Shortly after receiving the bank loan, Gearhart stopped making interest payments to hundreds of private investors who had already put $27 million into the project through Hurst Financial during 2005 and 2007. Those investors now hold approximately 8,000 percent beneficial interest in the planned development and are positioned above Heritage Oaks Bank in case of a default.
The bank appraiser’s report noted several significant discrepancies in the properties loan documents.
Data provided to the appraiser from the bank included a “Lot 37” which does not exist.
While declining to discuss specifics of the Gearhart loan without permission of his client, Greene said he was willing to speak in general terms:
“The name of the game is to lie and give false information,” he told UncoveredSLO.com. “If I wanted to do a bogus sale, I would start an LLC in Delaware or one of those states with no disclosure requirements.
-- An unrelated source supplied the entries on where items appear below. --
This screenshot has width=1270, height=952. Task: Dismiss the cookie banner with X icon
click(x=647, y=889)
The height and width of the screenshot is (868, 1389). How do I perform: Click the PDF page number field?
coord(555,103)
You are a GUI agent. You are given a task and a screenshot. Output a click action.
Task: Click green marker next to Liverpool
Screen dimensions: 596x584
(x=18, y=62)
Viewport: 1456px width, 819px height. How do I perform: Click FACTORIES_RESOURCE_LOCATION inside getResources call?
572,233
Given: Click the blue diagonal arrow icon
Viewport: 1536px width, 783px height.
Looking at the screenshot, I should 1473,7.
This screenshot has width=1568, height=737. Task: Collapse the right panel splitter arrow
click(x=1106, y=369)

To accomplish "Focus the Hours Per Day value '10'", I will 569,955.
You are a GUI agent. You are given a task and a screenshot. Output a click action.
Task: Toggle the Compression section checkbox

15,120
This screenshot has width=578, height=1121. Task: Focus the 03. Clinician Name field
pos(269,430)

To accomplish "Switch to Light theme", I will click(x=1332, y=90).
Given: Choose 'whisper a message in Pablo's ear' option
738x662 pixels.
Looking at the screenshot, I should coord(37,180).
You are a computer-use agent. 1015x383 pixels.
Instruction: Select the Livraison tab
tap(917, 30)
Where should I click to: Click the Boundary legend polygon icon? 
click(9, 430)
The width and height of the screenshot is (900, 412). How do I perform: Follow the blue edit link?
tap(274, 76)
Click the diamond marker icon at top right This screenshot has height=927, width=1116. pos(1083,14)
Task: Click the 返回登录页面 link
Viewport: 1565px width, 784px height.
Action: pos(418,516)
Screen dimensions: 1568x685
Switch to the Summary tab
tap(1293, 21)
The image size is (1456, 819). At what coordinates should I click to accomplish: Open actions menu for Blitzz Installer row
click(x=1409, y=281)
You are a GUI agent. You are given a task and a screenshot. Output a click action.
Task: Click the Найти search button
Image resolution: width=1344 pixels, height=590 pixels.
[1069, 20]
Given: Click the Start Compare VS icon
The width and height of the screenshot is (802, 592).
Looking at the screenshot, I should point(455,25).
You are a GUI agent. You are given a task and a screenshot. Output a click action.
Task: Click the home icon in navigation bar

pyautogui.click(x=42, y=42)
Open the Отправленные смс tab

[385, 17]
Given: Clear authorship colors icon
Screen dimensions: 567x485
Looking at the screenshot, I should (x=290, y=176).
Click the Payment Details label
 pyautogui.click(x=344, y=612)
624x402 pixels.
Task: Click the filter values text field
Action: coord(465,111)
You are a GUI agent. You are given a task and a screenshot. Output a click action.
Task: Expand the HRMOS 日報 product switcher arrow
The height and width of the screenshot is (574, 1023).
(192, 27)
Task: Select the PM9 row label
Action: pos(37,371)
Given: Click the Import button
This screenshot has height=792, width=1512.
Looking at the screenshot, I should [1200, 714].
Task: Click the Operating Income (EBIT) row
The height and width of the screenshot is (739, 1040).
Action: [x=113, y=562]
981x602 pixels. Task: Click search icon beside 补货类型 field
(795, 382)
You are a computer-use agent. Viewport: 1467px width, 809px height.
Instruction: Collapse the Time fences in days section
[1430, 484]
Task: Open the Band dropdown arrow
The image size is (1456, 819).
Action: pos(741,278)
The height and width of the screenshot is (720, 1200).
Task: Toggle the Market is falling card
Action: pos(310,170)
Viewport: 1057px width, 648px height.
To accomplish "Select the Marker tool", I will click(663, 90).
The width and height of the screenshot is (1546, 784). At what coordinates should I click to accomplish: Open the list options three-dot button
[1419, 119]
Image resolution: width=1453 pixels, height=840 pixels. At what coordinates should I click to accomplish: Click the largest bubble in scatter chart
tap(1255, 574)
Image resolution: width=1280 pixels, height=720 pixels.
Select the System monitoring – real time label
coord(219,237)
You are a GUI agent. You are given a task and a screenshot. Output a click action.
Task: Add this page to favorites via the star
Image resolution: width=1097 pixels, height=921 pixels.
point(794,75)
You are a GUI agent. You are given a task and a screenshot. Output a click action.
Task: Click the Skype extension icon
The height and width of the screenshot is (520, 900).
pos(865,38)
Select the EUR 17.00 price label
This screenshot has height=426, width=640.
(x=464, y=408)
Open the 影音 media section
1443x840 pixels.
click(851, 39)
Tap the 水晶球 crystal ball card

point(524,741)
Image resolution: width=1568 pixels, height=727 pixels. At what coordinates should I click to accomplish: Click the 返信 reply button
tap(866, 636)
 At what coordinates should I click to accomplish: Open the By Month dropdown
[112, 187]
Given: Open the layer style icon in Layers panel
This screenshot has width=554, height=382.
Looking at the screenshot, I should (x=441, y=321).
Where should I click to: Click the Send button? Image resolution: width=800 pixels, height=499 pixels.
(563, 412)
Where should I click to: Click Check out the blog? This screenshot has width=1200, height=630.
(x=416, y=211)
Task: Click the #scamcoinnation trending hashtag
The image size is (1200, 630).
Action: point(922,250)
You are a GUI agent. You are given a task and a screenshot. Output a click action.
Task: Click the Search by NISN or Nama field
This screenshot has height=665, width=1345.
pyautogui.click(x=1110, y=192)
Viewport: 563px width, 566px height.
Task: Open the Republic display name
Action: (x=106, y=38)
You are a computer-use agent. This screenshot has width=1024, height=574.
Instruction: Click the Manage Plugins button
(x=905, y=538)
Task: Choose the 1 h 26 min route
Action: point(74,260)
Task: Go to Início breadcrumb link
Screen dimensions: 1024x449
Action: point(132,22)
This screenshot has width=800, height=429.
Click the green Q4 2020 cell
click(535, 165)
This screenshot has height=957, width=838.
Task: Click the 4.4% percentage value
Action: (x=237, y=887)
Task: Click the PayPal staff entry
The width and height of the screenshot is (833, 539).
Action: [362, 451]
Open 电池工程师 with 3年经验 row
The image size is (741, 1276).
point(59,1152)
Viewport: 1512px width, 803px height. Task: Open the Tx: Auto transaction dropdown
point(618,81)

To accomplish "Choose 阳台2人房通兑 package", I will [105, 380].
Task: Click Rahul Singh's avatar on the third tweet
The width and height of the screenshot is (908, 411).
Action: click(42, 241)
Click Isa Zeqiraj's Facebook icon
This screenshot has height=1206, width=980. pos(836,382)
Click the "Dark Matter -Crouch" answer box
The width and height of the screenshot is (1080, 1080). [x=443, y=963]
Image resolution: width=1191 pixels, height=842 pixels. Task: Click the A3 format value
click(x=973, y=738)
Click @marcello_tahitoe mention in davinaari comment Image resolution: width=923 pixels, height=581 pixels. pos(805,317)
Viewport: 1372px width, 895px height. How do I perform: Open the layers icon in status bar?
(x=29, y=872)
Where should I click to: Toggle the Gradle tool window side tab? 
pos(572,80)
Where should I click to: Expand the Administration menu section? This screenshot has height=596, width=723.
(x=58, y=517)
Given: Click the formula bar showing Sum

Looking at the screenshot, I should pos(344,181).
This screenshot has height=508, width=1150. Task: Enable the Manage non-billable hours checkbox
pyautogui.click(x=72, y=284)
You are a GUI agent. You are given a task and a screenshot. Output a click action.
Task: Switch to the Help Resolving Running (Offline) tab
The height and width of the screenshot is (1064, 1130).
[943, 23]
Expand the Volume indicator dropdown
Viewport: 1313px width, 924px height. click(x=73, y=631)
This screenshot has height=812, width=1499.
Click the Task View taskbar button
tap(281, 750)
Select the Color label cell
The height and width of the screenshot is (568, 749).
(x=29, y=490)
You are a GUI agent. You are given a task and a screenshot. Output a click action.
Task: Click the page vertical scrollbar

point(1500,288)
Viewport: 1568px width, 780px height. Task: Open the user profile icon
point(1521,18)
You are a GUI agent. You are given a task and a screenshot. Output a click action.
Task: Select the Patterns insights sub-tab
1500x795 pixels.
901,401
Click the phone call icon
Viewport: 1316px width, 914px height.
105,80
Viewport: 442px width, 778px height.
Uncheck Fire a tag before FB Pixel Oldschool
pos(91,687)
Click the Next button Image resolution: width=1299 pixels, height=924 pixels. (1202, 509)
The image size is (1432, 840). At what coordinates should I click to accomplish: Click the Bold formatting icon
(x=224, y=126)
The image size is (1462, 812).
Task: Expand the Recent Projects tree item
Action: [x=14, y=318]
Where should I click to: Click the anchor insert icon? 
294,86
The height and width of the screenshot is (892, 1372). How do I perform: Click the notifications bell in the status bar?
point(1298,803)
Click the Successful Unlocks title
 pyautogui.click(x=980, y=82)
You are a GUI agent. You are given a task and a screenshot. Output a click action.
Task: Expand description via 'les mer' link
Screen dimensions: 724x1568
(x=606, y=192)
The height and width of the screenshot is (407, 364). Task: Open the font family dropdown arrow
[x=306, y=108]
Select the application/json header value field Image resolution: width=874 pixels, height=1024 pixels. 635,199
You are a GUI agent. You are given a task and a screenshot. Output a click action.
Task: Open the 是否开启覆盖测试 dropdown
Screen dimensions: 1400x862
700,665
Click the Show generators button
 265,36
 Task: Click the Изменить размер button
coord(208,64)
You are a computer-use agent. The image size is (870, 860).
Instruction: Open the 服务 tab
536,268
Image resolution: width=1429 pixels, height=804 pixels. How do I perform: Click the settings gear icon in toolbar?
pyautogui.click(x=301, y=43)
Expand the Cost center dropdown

Then [I’d] buy the property at an overvalued price through the LLC.”
Greene summarized data from seven comparable properties that sold in the east Paso Robles area within the past few years that provide an average square foot price of $107 for the Gearhart property, according to the appraisal report. An unverifiable $185 per-square-foot sale of a block and steel shell building that Gearhart erected on Vista Del Hombre’s lot 17, apparently helped pump up the property‘s reported value.
Despite its current valuation, wrote Greene, the property stands to increase in value if “an extraordinary assumption” is made that Gearhart will ever complete 32 commercial and residential buildings as proposed. In that instance, Greene reported, the estimated value would swell to $21.8 million.
Even though the appraisal claims all liens and encumbrances are listed on the report, due to information provided by Cuesta Title. The appraisal did not list the $27 million still owed to Hurst Financial investors.
“It [the encumbrance] should have shown,” said Cuesta Title officer Marcus Harmon. “I don’t know why it didn’t show.”
Commercial appraisals are time-consuming, expensive and detailed. In contrast to residential appraisals, which can be produced in a few hours and cost approximately $350, commercial appraisers spend about a month investigating and piecing together a report. That report typically costs between $3,000 and $7,000. Commercial appraisers sift through voluminous data to produce business and industrial property evaluations.